Line by line, copy out the data that follows.
┌──
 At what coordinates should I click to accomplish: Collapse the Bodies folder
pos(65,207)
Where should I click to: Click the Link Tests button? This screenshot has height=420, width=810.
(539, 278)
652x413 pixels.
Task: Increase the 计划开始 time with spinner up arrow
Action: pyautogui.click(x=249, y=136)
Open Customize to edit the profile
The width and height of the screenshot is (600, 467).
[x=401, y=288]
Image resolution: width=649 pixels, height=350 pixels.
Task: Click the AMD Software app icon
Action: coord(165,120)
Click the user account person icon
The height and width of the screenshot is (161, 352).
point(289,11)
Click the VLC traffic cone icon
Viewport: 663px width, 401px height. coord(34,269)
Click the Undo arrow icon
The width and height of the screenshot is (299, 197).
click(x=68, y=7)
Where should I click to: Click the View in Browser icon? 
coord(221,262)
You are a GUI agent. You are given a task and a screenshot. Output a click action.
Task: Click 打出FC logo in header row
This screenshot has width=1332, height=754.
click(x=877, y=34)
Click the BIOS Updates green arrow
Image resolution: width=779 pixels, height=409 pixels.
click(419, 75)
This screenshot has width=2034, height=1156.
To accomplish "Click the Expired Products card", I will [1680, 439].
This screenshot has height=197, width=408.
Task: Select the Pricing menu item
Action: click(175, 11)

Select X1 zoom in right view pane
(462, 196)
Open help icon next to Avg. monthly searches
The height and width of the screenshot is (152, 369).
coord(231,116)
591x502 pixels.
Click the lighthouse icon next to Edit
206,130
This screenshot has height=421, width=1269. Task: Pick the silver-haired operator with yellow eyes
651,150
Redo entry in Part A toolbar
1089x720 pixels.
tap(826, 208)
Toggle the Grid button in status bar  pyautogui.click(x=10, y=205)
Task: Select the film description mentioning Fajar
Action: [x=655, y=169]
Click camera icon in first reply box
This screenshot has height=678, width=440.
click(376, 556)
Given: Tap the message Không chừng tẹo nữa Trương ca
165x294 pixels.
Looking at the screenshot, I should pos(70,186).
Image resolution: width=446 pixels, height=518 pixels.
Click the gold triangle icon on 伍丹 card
└──
- **Output of the task**:
 At what coordinates should I click to accomplish: Collapse the Bodies folder
pos(65,207)
Where should I click to: Click the Link Tests button? This screenshot has height=420, width=810.
(539, 278)
652x413 pixels.
Task: Increase the 计划开始 time with spinner up arrow
Action: pyautogui.click(x=249, y=136)
Open Customize to edit the profile
The width and height of the screenshot is (600, 467).
[x=401, y=288]
Image resolution: width=649 pixels, height=350 pixels.
Task: Click the AMD Software app icon
Action: coord(165,120)
Click the user account person icon
The height and width of the screenshot is (161, 352).
point(289,11)
Click the VLC traffic cone icon
Viewport: 663px width, 401px height. coord(34,269)
Click the Undo arrow icon
The width and height of the screenshot is (299, 197).
click(x=68, y=7)
Where should I click to: Click the View in Browser icon? 
coord(221,262)
You are a GUI agent. You are given a task and a screenshot. Output a click action.
Task: Click 打出FC logo in header row
This screenshot has width=1332, height=754.
click(x=877, y=34)
Click the BIOS Updates green arrow
Image resolution: width=779 pixels, height=409 pixels.
click(419, 75)
This screenshot has width=2034, height=1156.
To accomplish "Click the Expired Products card", I will [1680, 439].
This screenshot has height=197, width=408.
Task: Select the Pricing menu item
Action: click(175, 11)

Select X1 zoom in right view pane
(462, 196)
Open help icon next to Avg. monthly searches
The height and width of the screenshot is (152, 369).
coord(231,116)
591x502 pixels.
Click the lighthouse icon next to Edit
206,130
This screenshot has height=421, width=1269. Task: Pick the silver-haired operator with yellow eyes
651,150
Redo entry in Part A toolbar
1089x720 pixels.
tap(826, 208)
Toggle the Grid button in status bar  pyautogui.click(x=10, y=205)
Task: Select the film description mentioning Fajar
Action: [x=655, y=169]
Click camera icon in first reply box
This screenshot has height=678, width=440.
click(376, 556)
Given: Tap the message Không chừng tẹo nữa Trương ca
165x294 pixels.
Looking at the screenshot, I should pos(70,186).
Image resolution: width=446 pixels, height=518 pixels.
Click the gold triangle icon on 伍丹 card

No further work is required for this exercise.